Creating the Bar Chart

Clean the data

The next figure will show the number of students with the HOPE scholarship at different checkpoints. Inside summarise(), use across() to sum the occurrences where a column value equals 1 for each column that starts with ‘hope_’, and then transform the data frame to long format. The resulting data frame will have one column with four time points and one column with counts indicating the number of students with the HOPE scholarship at each time point.

Show/Hide Code

hope_bar <- hope_raw %>% 
  summarise(across(starts_with("hope_"), ~ sum(. == 1, na.rm = TRUE))) %>%
  pivot_longer(everything(), names_to = "time", values_to = "count")

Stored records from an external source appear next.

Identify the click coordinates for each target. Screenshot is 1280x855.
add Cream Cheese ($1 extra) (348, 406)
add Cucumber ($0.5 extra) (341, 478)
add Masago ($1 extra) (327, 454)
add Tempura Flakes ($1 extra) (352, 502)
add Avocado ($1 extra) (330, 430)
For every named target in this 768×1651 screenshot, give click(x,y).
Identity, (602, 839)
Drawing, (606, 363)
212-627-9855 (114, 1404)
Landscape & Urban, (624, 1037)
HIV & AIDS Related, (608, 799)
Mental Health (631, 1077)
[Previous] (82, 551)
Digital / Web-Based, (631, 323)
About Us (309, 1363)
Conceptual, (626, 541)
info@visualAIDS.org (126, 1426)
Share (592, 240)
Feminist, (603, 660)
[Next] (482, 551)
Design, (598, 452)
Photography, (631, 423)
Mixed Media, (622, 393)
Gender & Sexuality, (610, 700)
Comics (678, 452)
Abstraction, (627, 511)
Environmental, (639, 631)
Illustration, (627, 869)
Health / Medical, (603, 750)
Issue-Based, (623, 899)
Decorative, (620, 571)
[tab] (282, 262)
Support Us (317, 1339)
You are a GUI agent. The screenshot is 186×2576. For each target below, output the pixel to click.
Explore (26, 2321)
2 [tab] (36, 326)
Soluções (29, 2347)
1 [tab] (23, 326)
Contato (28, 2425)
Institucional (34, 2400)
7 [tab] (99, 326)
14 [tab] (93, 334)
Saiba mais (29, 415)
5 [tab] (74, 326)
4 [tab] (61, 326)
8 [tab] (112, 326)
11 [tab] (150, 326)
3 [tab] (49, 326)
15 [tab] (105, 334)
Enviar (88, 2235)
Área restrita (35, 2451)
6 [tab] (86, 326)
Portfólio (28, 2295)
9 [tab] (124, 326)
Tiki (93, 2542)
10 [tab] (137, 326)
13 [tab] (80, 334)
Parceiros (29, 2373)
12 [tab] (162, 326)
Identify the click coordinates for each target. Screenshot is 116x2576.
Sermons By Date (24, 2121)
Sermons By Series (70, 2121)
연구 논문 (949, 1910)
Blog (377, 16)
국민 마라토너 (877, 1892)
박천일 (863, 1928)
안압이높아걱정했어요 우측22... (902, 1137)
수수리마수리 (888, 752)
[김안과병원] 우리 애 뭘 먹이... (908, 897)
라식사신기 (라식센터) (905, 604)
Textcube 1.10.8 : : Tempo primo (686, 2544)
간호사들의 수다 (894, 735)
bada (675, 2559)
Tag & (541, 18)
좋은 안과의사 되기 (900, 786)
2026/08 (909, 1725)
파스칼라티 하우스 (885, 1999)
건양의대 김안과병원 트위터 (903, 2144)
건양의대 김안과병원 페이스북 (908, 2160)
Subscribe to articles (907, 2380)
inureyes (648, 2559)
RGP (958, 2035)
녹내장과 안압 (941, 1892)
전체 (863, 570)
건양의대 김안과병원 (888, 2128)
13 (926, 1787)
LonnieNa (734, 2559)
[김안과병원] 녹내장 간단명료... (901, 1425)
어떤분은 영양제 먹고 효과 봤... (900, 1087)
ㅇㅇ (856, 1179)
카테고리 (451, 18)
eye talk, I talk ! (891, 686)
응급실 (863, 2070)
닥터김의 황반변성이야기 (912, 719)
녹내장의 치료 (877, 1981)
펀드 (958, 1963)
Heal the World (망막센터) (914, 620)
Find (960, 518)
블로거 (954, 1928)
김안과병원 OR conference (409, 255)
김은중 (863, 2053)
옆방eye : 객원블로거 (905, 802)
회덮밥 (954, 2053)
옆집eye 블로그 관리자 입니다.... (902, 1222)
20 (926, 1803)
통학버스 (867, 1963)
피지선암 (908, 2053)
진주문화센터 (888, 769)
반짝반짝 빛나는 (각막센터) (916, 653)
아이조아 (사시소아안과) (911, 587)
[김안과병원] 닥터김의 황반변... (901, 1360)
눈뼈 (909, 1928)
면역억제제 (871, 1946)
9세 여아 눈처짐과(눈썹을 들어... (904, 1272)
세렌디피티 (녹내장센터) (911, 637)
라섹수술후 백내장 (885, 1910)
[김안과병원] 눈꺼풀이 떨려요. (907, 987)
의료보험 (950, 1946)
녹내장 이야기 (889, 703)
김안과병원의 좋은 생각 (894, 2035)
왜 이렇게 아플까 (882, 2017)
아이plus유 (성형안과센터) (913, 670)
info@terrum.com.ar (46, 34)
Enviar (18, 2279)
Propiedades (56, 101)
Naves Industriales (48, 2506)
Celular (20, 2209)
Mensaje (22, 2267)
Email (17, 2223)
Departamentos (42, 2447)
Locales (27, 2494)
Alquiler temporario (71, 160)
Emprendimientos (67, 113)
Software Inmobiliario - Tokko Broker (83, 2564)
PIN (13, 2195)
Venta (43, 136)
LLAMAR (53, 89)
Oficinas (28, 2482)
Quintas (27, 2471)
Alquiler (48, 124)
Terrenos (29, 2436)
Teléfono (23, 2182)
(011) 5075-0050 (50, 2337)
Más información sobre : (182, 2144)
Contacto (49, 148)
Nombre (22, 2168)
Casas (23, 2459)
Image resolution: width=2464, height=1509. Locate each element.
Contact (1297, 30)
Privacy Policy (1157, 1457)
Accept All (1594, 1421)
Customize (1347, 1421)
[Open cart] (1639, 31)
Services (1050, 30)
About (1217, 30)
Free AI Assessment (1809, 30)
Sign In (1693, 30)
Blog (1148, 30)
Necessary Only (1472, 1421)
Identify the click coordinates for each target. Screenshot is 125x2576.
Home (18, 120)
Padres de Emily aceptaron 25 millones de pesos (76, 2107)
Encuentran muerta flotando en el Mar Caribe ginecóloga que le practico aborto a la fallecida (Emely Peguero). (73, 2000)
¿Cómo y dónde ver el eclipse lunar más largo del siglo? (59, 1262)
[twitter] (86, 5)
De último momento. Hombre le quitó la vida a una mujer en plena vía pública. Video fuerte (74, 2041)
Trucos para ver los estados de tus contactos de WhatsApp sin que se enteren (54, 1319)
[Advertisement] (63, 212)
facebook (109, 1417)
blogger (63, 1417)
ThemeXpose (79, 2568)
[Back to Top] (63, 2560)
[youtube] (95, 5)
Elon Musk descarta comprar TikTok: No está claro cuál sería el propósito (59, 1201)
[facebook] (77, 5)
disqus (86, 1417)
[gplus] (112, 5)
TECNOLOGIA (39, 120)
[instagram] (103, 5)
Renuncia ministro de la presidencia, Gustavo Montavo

Next, inside mutate(), calculate the number and the percentage of students who have lost the scholarship at each checkpoint (relative to the starting count), and create a new factor column with ordered labels for each time point.

Show/Hide Code

hope_bar <- hope_bar %>% 
  mutate(running_loss = count[1] - count,
         running_loss_percent = round(running_loss/count[1]*100),
         checkpoint = factor(c("Start with\n HOPE", "HOPE at\n30 Credits", "HOPE at\n60 Credits", "HOPE at\n90 Credits"), 
                              levels = c("Start with\n HOPE", "HOPE at\n30 Credits", "HOPE at\n60 Credits", "HOPE at\n90 Credits")))

Render the bar chart

Follow the steps below to create the plot.

Show/Hide Code

hope_bar %>%
1  ggplot(mapping = aes(x = checkpoint, y = count, label = prettyNum(count, big.mark = ",", scientific = FALSE))) +
2  theme_void() +
  theme(
    plot.title = element_text(size = 13, color = "black",  face = "bold", hjust = 0.5, margin = margin(t = 10, b = 10)),
    axis.text.x = element_text(size = 12, face = "bold", color = "black", margin = margin(t = -5))
  ) +
3  labs(title = "HOPE Counts at Checkpoints Among First-Time Freshmen,\n 2013-2018 Entering Cohorts") +
4  geom_bar(
    fill = "#0554A3",
    stat = "identity",
    width = 0.8
  ) +
5  geom_text(
    color = "white",
    vjust = 2,
    size = 5,
    fontface = "bold"
  ) +
6  geom_text(
    data = hope_bar %>% filter(time != "hope_start"),
    aes(x = checkpoint, y = count, label =  glue("(-{running_loss_percent}%)")),
    color = "white",
    vjust = 4.5,
    size = 4,
    fontface = "bold"
  )

1: Initialize the ggplot object using the ‘hope_bar’ data and set the mapping aesthetics. In the donut plot example above, the count labels were formatted with commas inside the data frame. Here, we’ll format the labels directly in the aesthetics by setting the label equal to prettyNum(count, big.mark = ",", scientific = FALSE).
2: Apply a clean theme using theme_void() and then customize the plot’s title and x-axis text using theme().
3: Add the plot title text.
4: Add bars with a specific fill color and width.
5: Add text labels that show the counts. Use vjust = 2 to position the labels inside the bars.
6: Add text labels that show the percent loss. We don’t want to display a percent loss at the first time point, so filter out the ‘hope_start’ row. Use glue() to concatenate the label components (parentheses, negative sign, percent, and percent symbol).

Creating the Line Chart

The third figure will show HOPE scholarship retention across the three credit hour checkpoints among two student groups: Pell-eligible and non-Pell eligible students. If additional data are available at your institution, comparisons can also be made for other groups, such as first-generation status, race, ethnicity, gender, and so forth.

Clean the data

First, group the data by ‘pell’ and then use across() with sum() to count the number of students with HOPE at each time point (i.e., each column that starts with ‘hope_’). Since percentages are more effective for comparing the two groups, the next step is to calculate the percentage of students with HOPE at each time point. Use across() inside of mutate() to do this, and create new column names that start with ‘percent_’ using the ‘names’ argument. Because we initially grouped by ‘pell’ the resulting data frame will contain both the counts and the percentages for Pell and non-Pell students at each of the four time points.

Show/Hide Code

hope_by_pell <- hope_raw %>% 
  group_by(pell) %>% 
  summarise(across(starts_with("hope_"), 
                   ~ sum(. == 1, na.rm = TRUE), .names = "{col}")) %>% 
  mutate(across(starts_with("hope_"), 
                ~ round(. / hope_start * 100), .names = "percent_{col}"))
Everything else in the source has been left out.